Morning Thanks

Garrison Keillor once said we'd all be better off if we all started the day by giving thanks for just one thing. I'll try.

Wednesday, May 30, 2018

Missions


She told me that they learned to march at the boarding school. She said they got really good at it, too. She claimed she learned to enjoy marching, in great part because the girl who taught them--an older Native girl--was sweet, was nice. "We liked her," she said. So there they went, around the boarding school ground, bunched in squares like Rice Krispie bars, marching along like soldiers, little Lakota girls like recruits for the cavalry. Smiling too, she said. 

There weren't many matrons or teachers she liked. Every day, it was a half day of school, and a half day of work--washing, ironing, scrubbing floors, sewing, most of the work kind of janitorial, keeping up the grounds, keeping up their dormitory. Once, she'd been told to run the mangle. I had no idea was a mangle was, so she told me it was a machine-like thing for ironing. "We mangled quite a bit," she told me. I giggled and told her that sentence sounded perfectly awful. She smiled. 

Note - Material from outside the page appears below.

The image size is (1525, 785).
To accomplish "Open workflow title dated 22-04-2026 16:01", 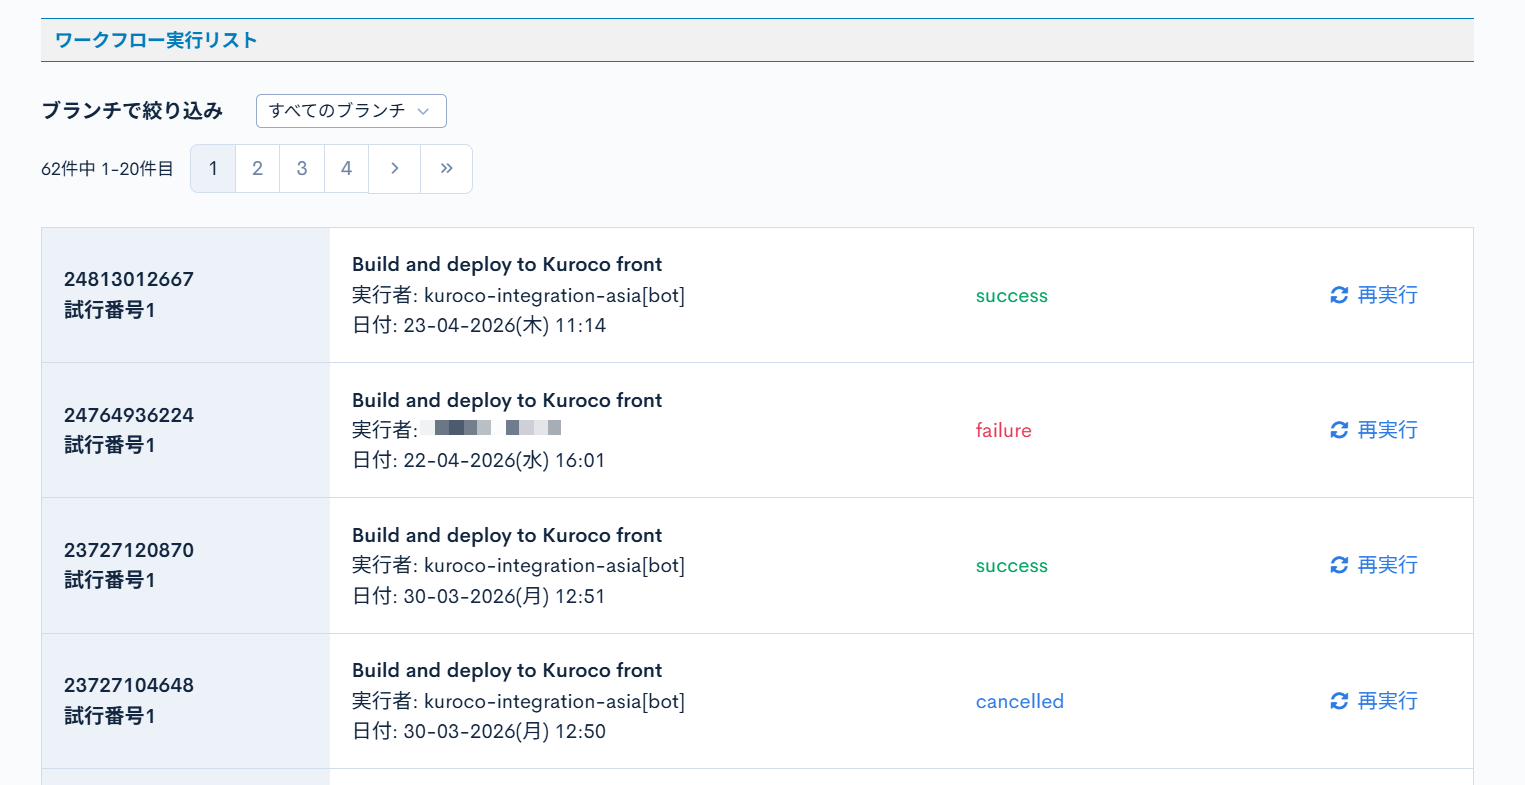I will (507, 400).
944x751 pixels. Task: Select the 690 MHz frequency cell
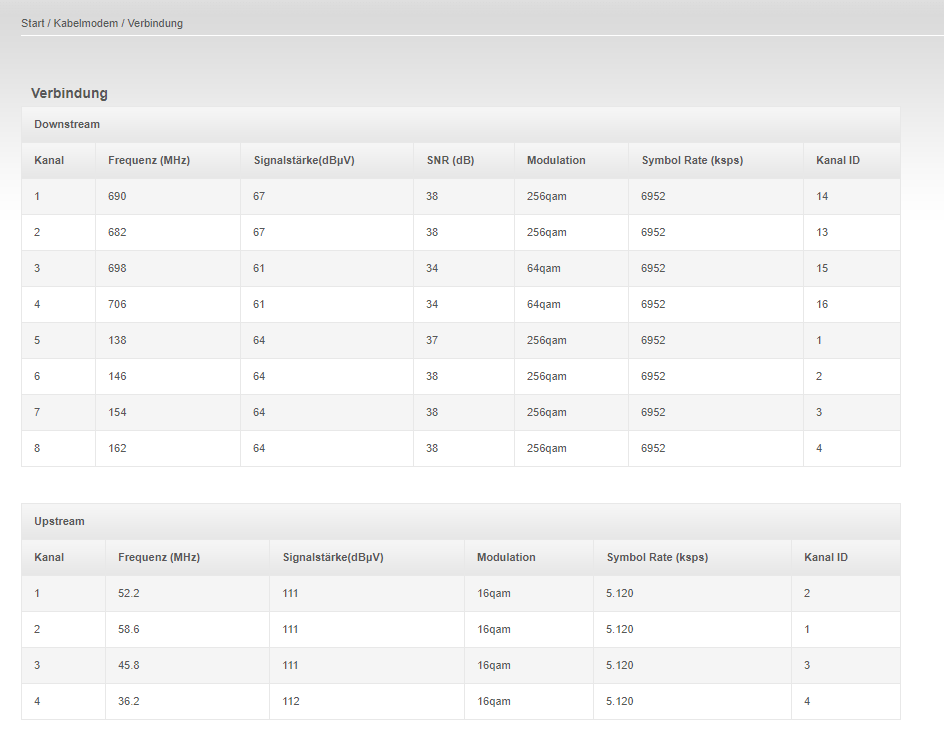[x=168, y=196]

Once when she was mangling or ironing, she ran across a blouse with ruffles, she said. She didn't know whether she was supposed to iron the ruffles or not, so she didn't do it, and in just a few minutes that blouse was back in front of her--with a reprimand. They didn't tell us how to do what we had to do, she told me. And they never said thank you or anything like that.

There was another older girl there, a big girl, she said, so big and strong that she remembered when she and another little girl or two, right there in the dorm, hung from that big girl's extended arms, hung there while she twirled. A human merry-go-round, I thought. She told me it was lots of fun, and the big girl--she was older too--the big girl always looked out for the little ones. That was good too because nobody else did. There weren't many things really nice about the boarding school, she said. When they cut her hair, she told me she cried off and on for three or four days. Such was life at the boarding school.

They didn't go home for nine months back then, she said. When in May their parents came to pick them up, some of the littlest children didn't recognize their mothers.

Oh, yes, and the big girl, she told me--she left the year her two little brothers came to school. She left and enrolled at another boarding school, this one north of their place, not east. When she did, she registered as a boy so she lived in the boy's dormitory because she refused to allow her little brothers to be abused by anyone, red or white. She pretended--all year long, she pretended--that she was a boy, just to make sure her little brothers didn't get hurt. When her father came to pick up his children in the summer, he asked for his daughter. The school told him he didn't have a daughter. She'd done it: all year long. And the boys?--she'd kept them safe. That big girl, she was a lesbian, she said. She learned that later.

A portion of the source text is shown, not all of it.